Problem with stiff ODE solved by Julia

There’s an ODE to be solved. It’s a chemical reaction system. There is 863 reactions and 230 species. The system is quite stiff and large. So I ues some algorithms advised by Solving Large Stiff Equations · DifferentialEquations.jl. I tried every algorithms, but the values never change at each step. In another word, the ODE solver cannot catch the small change.

So I wanna to know how I can sovle such ODE system. I just want to make the values change, so the time efficiency can be considered later.


This almost ceratinly means you coded your function incorrectly. if I had to guess, it would be that you used the in place form of f(du, u, p, t) but didn’t update du, but it’s hard to say for sure without seeing the code.

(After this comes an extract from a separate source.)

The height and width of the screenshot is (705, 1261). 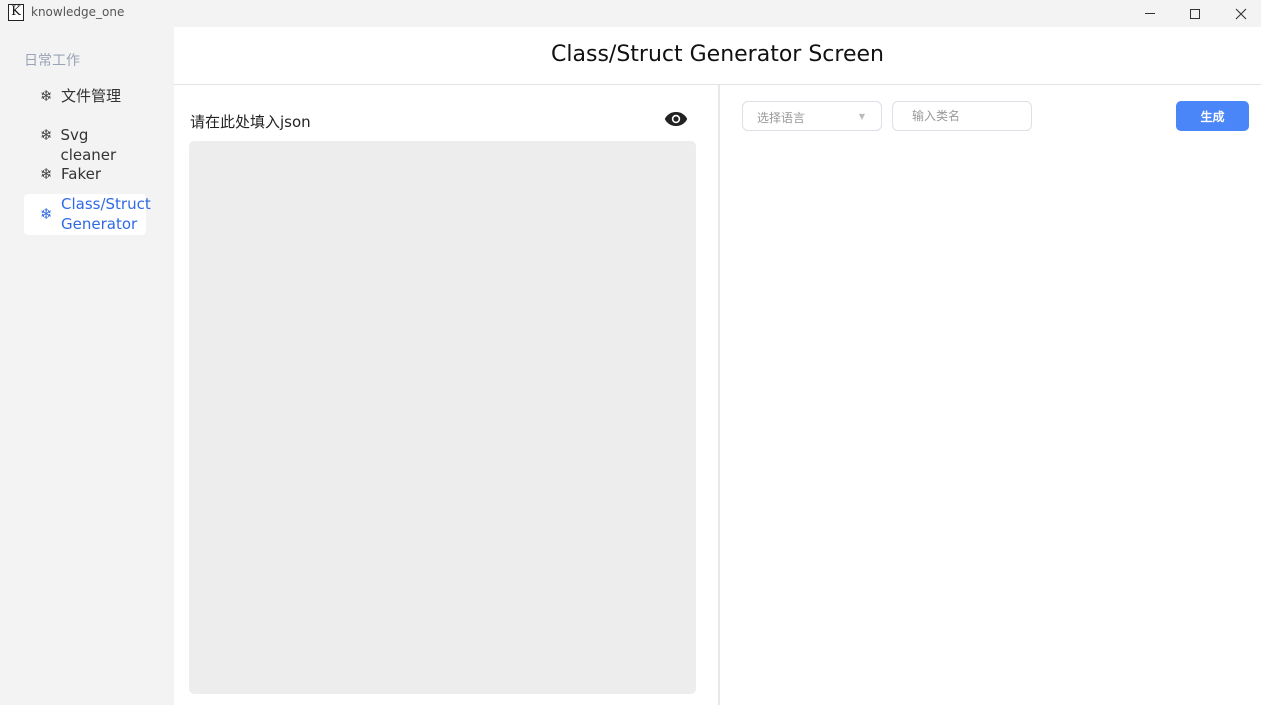 I want to click on sidebar-item-label: 文件管理, so click(x=92, y=96).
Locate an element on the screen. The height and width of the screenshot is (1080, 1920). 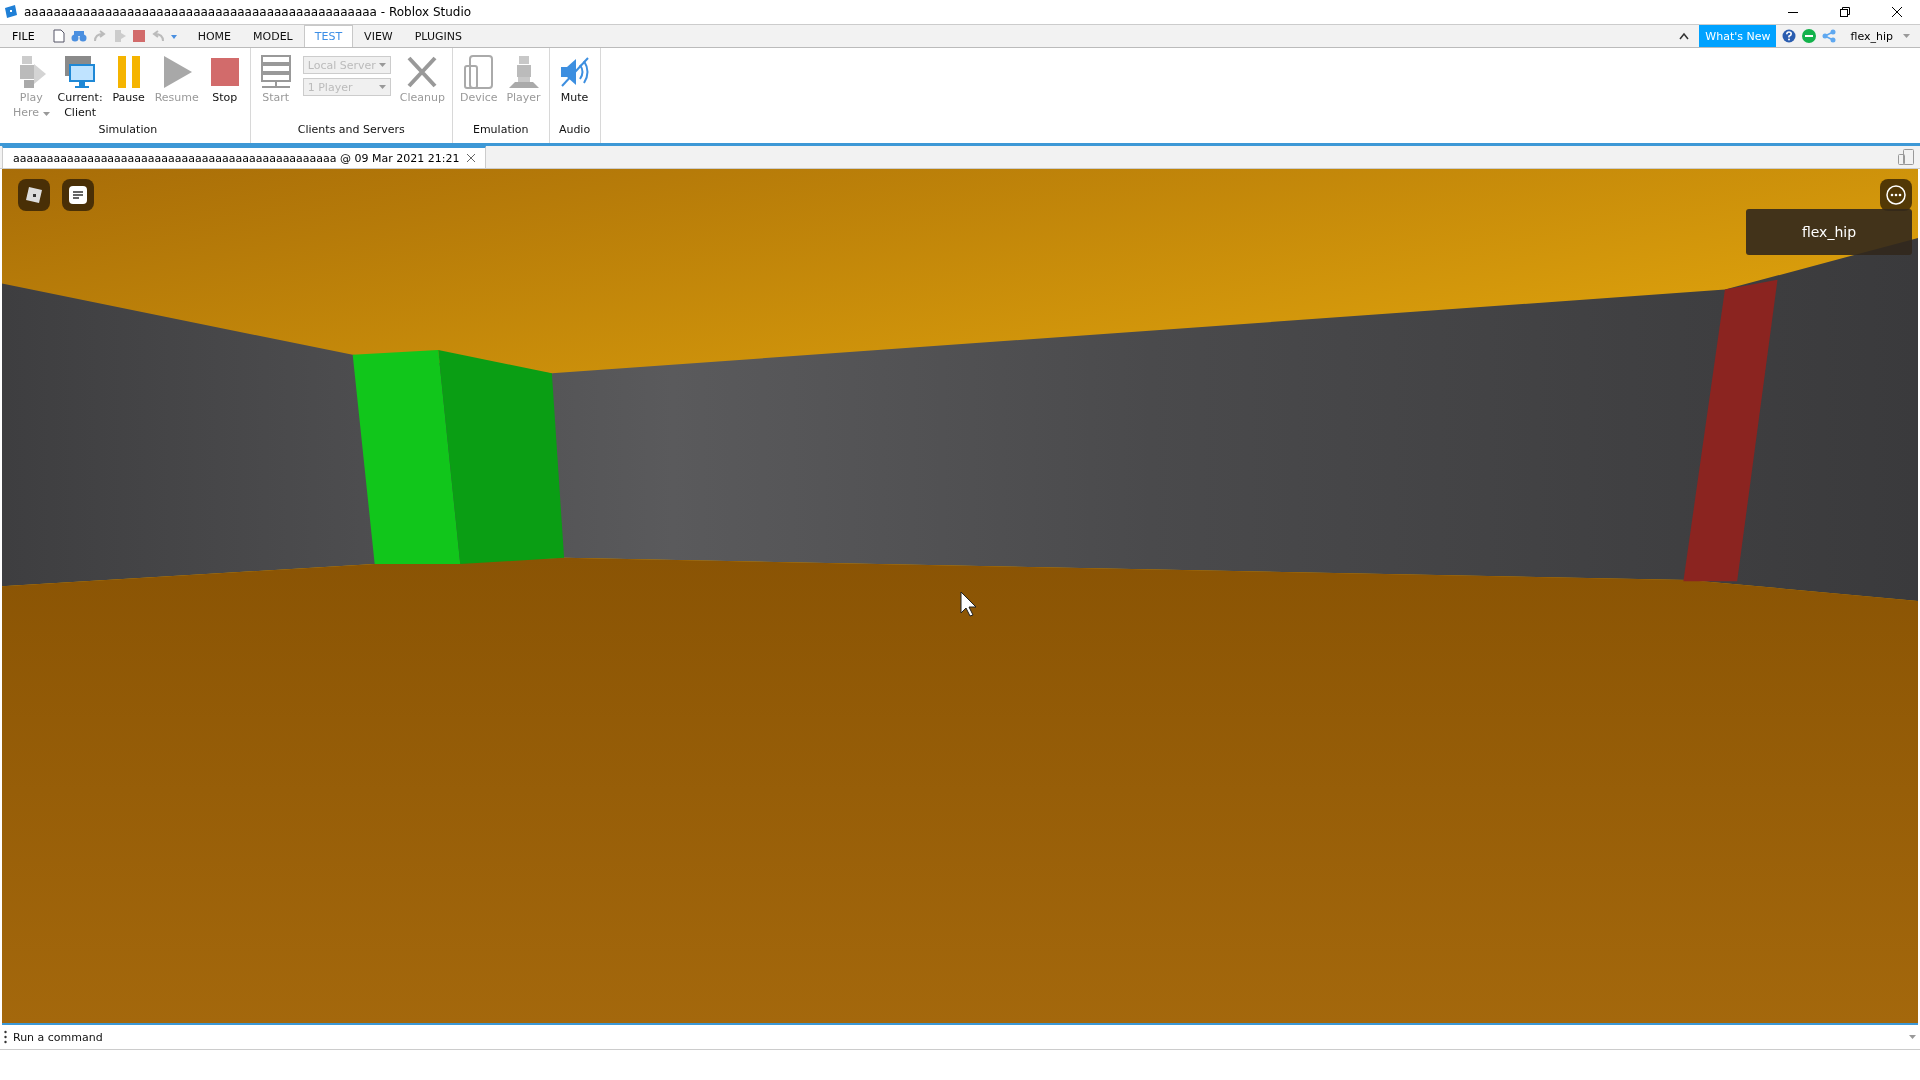
ribbon-button: Stop is located at coordinates (224, 88).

Here is the code. It seems du will update. Whatever algorithm I try, the value will not change.

function crnn(du,c,k,t)
    c = reshape(c,(230,1))
    k = reshape(k,(863,1))
    log_r = w_in * @.log(clamp(c,1e-35,1e15))
    log_r = log_r +  @.log(clamp(k,1e-35,1e15))
    r = @.exp(log_r);
    du = w_out' * r;
    return du;

using Symbolics
tspan = [0,1]
du0 = copy(conc[1,:])
jac_sparsity = Symbolics.jacobian_sparsity((du,u)-> crnn(du,u,k[1,:],0.0),du0,conc[1,:])
f = ODEFunction(crnn;jac_prototype=float.(jac_sparsity))
prob = ODEProblem(f, conc[1,:], tspan, k[1,:])
sol = solve(prob,KenCarp47(linsolve=KrylovJL_GMRES()))
for i in 1:230
    println(sol.u[2][i] - sol.u[1][i])
1 Like

Yeah. My guess was correct. You need du .= w_out' * r; Julia uses “pass by sharing” so when you say du = ... you aren’t changing du you’re just making a new du. Also the return du` isn’t doing anything here since you’re using the in-place formulation.


Could you please help me to solve my problem?

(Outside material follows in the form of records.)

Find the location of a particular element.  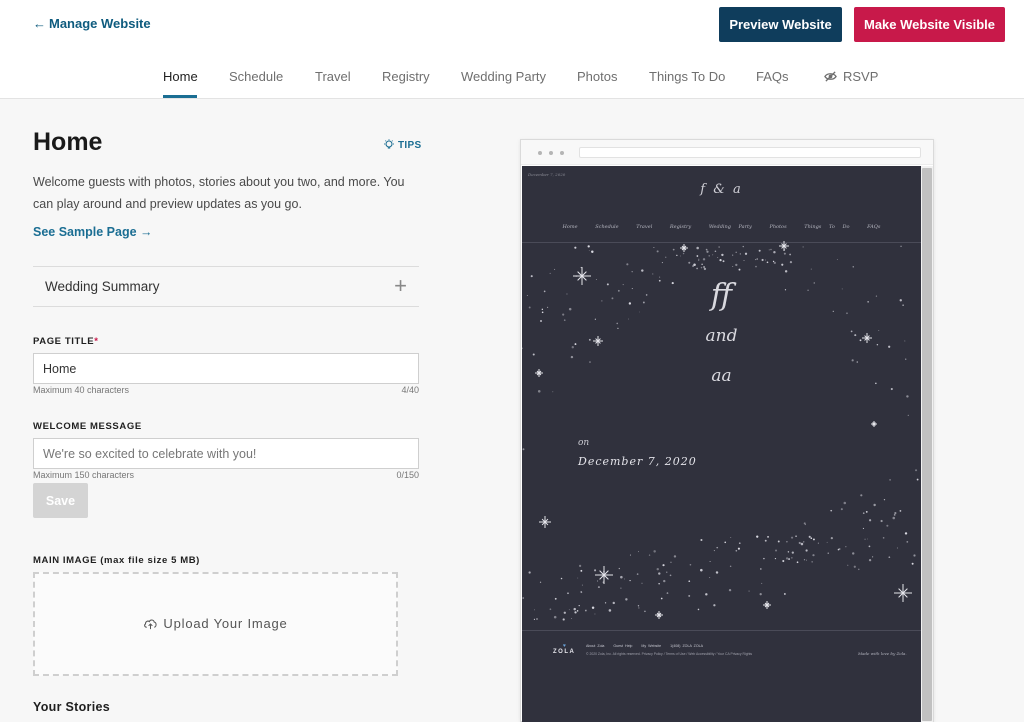

tab-things-to-do: Things To Do is located at coordinates (687, 76).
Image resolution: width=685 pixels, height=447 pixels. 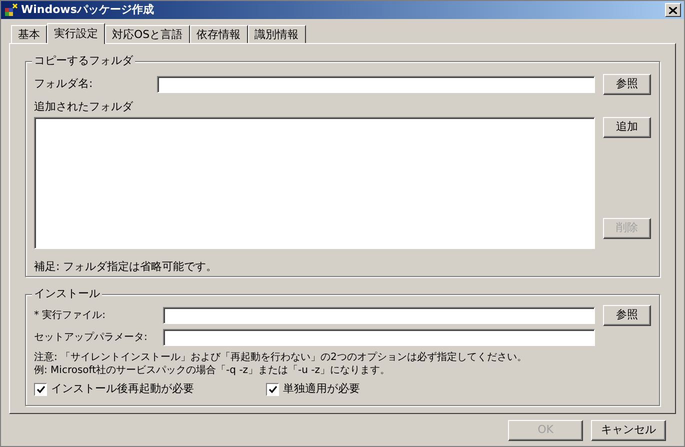 I want to click on field-label: * 実行ファイル:, so click(x=70, y=316).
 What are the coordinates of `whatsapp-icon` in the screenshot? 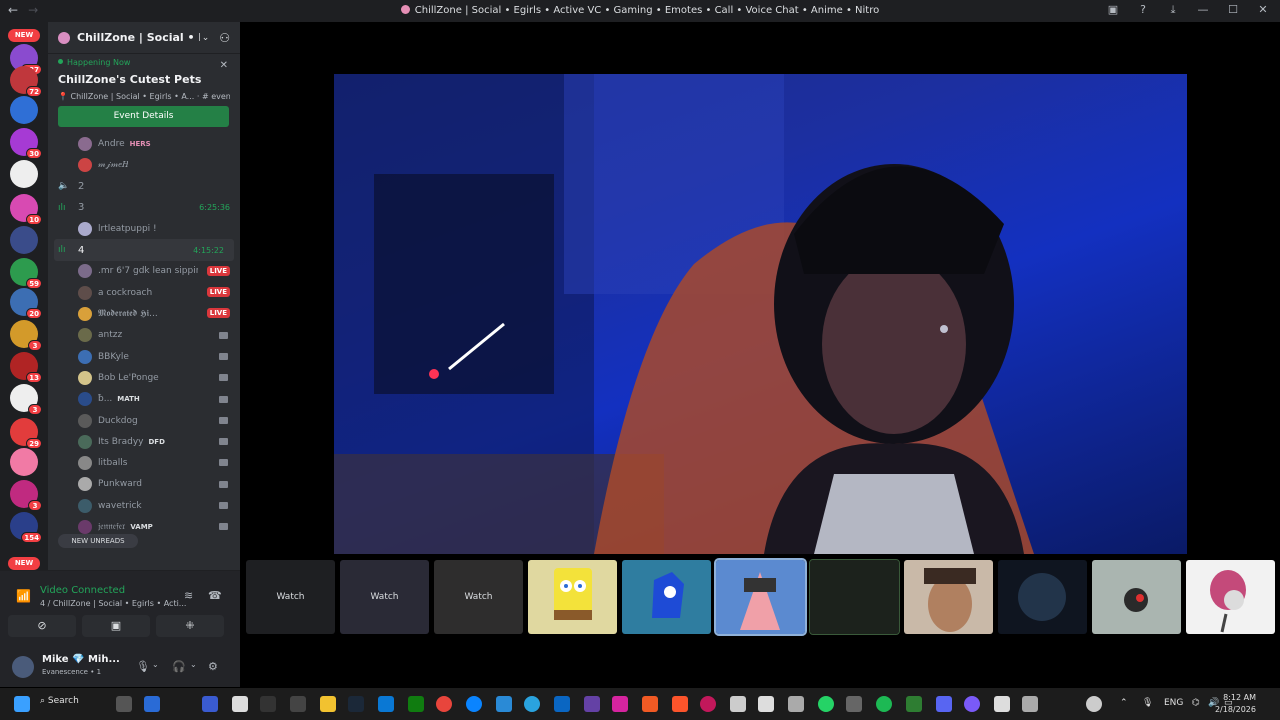 It's located at (826, 704).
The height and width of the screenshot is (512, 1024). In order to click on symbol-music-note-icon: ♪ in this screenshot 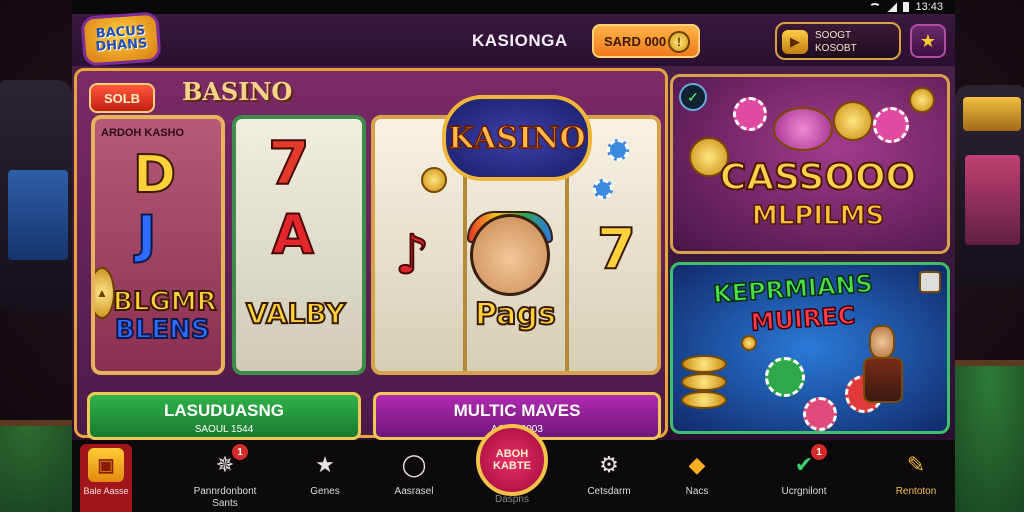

Please see the post: Forecasting time series data with neural ordinary differential equations in Julia

Could you please help?

It’s also unclear what is intended with w_out. Is it intentionally global?

Might help to do a MWE with a small, stiff, toy system. That can help separate syntax issues from the question of how to solve stiff systems.